Some online safety for the elderly tips to help avoid scams and enjoy a safe online experience include:
- Secure online banking - Never log onto bank sites from public Wi-Fi and invest in a VPN to secure your online banking and keep your accounts safe. Look online for more online banking tips to keep your funds out of the hands of hackers.
- Making safe online purchases - only buy from trusted sources and always look for the lock next to the URL, ensuring that your data is encrypted.
- Protecting your identity - Use an email lookup or reverse phone lookup tool to check people out before handing over information. Keep a close eye on your social security number and review public records to see if any of your data is exposed. Sign up for identity theft monitoring.

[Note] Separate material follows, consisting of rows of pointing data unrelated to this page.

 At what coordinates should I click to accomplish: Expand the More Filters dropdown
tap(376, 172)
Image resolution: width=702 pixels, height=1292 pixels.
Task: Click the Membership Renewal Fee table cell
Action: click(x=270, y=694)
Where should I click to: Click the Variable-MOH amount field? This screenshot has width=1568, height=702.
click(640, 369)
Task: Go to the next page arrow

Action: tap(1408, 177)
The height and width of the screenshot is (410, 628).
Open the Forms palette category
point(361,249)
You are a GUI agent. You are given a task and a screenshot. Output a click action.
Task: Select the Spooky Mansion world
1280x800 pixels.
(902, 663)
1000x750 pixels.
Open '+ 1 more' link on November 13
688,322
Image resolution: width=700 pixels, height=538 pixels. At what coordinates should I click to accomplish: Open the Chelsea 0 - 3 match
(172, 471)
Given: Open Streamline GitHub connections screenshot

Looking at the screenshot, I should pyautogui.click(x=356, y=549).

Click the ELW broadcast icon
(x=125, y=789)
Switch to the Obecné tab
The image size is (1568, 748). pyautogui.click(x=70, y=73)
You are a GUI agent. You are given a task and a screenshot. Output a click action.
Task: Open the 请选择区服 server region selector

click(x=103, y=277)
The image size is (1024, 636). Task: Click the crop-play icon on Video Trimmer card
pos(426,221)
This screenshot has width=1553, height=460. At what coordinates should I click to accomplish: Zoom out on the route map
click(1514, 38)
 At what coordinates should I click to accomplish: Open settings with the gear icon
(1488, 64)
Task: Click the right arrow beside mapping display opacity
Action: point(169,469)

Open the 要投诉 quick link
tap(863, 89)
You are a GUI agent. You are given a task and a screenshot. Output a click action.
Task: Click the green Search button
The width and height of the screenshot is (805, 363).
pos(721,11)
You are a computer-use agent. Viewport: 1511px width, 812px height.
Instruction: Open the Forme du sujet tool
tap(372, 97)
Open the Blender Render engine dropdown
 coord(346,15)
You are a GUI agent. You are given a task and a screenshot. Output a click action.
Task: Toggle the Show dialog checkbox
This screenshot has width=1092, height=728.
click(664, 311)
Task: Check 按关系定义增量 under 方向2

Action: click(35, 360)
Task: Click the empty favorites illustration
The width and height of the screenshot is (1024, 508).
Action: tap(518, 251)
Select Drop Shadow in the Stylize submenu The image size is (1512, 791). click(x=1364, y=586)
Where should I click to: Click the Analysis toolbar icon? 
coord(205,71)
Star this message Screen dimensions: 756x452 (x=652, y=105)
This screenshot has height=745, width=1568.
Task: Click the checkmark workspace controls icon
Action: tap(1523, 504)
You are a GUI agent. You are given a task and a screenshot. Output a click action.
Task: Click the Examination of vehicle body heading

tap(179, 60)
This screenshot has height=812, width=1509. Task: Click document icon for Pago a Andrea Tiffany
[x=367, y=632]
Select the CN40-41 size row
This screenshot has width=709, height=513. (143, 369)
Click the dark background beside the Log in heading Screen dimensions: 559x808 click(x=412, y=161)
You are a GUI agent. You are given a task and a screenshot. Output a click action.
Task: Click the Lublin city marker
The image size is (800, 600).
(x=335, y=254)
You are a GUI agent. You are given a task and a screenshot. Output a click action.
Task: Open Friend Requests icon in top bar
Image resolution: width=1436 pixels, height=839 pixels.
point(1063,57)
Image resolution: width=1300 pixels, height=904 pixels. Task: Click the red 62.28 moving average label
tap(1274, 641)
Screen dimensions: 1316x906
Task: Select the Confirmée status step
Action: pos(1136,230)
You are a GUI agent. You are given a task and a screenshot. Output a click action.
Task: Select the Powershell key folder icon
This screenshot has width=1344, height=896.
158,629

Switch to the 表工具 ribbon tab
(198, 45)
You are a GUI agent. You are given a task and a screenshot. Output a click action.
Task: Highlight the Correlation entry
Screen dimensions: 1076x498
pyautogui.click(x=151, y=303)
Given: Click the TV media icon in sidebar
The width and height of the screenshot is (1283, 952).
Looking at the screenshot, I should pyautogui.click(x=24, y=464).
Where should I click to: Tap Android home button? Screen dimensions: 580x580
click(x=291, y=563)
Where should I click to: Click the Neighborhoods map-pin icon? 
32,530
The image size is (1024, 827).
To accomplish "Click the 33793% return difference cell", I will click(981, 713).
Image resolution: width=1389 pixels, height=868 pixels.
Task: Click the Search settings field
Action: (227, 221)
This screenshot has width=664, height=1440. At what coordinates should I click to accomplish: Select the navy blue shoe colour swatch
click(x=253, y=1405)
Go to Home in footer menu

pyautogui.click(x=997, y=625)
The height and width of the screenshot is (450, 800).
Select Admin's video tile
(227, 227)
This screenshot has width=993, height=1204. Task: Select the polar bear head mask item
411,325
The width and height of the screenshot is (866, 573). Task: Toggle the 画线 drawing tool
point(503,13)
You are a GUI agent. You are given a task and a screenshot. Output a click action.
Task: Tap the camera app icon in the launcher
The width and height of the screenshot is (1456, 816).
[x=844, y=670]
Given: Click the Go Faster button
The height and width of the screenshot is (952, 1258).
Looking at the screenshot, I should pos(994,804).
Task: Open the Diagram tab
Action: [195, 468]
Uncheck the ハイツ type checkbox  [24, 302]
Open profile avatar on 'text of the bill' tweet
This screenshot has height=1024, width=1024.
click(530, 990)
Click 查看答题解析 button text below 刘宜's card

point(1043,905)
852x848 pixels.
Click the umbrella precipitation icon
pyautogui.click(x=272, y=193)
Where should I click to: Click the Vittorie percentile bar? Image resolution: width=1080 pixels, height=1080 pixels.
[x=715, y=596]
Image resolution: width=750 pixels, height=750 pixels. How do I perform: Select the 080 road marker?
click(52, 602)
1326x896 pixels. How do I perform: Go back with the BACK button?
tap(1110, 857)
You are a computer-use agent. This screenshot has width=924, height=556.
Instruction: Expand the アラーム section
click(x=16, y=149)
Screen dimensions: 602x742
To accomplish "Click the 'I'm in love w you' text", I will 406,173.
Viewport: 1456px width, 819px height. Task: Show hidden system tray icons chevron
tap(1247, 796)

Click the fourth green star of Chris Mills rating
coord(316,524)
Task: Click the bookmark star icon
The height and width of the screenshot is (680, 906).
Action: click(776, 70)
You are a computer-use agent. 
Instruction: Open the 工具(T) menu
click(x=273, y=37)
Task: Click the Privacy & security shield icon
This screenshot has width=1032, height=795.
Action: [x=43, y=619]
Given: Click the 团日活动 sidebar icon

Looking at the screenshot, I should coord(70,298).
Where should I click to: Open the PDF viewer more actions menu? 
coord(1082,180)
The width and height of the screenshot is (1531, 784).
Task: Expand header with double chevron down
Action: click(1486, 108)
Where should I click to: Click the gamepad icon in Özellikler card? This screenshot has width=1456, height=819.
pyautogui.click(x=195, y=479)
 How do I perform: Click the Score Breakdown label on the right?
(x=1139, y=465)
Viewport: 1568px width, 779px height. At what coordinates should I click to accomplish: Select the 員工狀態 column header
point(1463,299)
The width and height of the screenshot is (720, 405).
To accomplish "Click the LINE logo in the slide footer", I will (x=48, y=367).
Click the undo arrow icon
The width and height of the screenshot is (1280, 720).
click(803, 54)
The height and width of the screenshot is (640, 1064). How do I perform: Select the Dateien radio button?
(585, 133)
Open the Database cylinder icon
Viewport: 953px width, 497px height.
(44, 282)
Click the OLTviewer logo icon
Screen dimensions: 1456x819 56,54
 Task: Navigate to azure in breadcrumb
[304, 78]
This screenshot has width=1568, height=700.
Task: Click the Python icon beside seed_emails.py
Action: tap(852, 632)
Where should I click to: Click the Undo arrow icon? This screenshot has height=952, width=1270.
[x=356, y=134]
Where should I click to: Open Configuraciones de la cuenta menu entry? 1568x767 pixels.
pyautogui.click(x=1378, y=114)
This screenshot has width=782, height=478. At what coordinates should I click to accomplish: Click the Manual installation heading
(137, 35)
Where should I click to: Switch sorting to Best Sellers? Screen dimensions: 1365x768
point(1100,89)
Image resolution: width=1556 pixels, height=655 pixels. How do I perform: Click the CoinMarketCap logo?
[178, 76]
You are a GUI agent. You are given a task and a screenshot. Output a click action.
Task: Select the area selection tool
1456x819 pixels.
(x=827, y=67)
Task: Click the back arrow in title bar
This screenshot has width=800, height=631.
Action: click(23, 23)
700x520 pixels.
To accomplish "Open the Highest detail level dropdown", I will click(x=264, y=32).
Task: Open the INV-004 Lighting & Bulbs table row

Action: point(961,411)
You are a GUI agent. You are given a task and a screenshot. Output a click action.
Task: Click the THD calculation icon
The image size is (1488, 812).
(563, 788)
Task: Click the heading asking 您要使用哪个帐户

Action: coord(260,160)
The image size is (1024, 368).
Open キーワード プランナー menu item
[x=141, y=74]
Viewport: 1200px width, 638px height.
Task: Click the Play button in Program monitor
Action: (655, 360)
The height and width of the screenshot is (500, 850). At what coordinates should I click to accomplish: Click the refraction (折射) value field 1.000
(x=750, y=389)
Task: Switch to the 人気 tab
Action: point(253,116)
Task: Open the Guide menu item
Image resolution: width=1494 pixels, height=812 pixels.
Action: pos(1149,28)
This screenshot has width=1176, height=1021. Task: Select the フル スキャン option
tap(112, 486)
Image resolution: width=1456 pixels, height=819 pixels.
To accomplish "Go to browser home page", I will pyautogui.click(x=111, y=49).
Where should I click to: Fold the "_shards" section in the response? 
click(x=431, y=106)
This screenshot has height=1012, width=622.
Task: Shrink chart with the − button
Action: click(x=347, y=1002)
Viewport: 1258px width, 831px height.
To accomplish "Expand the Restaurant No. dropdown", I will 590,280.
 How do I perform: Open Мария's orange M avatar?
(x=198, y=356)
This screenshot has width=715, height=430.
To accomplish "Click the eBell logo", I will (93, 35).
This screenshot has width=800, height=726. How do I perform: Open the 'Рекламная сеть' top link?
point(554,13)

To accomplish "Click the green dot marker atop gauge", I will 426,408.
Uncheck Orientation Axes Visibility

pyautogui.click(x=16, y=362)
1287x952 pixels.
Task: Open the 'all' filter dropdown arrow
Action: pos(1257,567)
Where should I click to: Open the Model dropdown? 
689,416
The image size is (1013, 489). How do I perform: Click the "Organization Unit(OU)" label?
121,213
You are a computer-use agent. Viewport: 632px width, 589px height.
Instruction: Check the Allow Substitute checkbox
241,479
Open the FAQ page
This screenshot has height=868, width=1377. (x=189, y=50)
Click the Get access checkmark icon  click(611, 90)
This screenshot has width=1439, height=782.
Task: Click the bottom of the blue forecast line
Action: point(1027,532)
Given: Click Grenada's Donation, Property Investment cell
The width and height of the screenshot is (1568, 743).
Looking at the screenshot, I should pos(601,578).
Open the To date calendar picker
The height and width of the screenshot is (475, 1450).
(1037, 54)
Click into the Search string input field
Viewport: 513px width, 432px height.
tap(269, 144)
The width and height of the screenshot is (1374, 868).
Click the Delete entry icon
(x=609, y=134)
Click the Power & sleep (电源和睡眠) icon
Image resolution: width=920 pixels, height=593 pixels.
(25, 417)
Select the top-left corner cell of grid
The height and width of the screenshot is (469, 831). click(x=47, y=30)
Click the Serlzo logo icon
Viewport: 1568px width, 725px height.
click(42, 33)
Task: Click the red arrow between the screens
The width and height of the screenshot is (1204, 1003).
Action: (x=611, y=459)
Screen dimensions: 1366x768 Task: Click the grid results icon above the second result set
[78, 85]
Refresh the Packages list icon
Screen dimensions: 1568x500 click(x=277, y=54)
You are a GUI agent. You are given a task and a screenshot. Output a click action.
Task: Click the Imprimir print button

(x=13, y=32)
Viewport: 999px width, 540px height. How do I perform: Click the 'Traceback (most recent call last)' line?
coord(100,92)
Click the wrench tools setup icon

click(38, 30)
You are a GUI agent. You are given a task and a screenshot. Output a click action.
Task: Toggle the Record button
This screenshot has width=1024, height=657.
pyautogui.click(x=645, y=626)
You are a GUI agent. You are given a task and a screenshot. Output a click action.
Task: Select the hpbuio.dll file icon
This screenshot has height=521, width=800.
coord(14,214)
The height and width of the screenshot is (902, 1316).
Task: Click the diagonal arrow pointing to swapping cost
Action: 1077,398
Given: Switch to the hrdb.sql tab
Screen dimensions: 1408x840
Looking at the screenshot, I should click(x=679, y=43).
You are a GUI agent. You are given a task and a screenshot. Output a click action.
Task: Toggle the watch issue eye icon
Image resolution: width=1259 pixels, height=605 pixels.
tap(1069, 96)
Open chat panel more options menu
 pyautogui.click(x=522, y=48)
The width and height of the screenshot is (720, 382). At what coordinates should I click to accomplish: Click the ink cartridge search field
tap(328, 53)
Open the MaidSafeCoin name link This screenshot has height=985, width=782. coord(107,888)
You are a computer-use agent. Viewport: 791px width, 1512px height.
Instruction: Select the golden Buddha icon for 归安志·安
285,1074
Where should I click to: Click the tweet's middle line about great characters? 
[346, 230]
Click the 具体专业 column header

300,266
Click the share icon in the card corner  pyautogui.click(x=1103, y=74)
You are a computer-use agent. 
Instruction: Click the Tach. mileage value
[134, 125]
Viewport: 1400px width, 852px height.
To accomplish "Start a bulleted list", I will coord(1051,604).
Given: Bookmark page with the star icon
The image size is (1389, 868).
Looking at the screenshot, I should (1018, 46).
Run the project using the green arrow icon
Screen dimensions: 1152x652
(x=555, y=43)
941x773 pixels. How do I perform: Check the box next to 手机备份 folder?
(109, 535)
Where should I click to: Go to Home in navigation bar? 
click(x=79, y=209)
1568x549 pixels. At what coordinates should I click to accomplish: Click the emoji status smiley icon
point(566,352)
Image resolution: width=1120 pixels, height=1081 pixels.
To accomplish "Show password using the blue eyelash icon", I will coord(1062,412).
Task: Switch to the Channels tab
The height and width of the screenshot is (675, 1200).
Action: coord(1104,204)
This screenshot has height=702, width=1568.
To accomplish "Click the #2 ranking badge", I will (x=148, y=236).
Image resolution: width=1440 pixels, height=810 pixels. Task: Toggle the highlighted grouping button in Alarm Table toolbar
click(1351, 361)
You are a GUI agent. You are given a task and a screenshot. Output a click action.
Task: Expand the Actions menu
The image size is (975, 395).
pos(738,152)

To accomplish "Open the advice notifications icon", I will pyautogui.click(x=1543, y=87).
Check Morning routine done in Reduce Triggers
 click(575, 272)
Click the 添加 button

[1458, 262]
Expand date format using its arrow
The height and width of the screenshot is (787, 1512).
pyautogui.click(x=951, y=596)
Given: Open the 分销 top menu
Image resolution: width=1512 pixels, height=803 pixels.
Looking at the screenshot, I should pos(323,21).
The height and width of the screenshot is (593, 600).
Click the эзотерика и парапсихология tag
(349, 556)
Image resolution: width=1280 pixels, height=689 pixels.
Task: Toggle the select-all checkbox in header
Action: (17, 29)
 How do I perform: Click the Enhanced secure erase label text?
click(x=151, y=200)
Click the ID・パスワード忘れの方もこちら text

- Safe social networking - You can use a username search tool to find out who owns a social networking account to stay away from catfishers and other imposters. Don't be fooled by fake social media ads.
- Recognizing legitimate websites - Always look at the URL to ensure you landed on the right page. Check for the little lock ensuring your data is encrypted and never click links in email, social media, or text messages. These can take you to fake, malicious websites.
- Breached? Here's what you need to do - Check all your accounts for fraud. Get a copy of your credit report, change all your passwords immediately, and sign up for credit and identity theft monitoring.
The internet doesn't have to be a scary place. Armed with the safety precautions above and using common sense, you can enjoy your online experience and stay safe.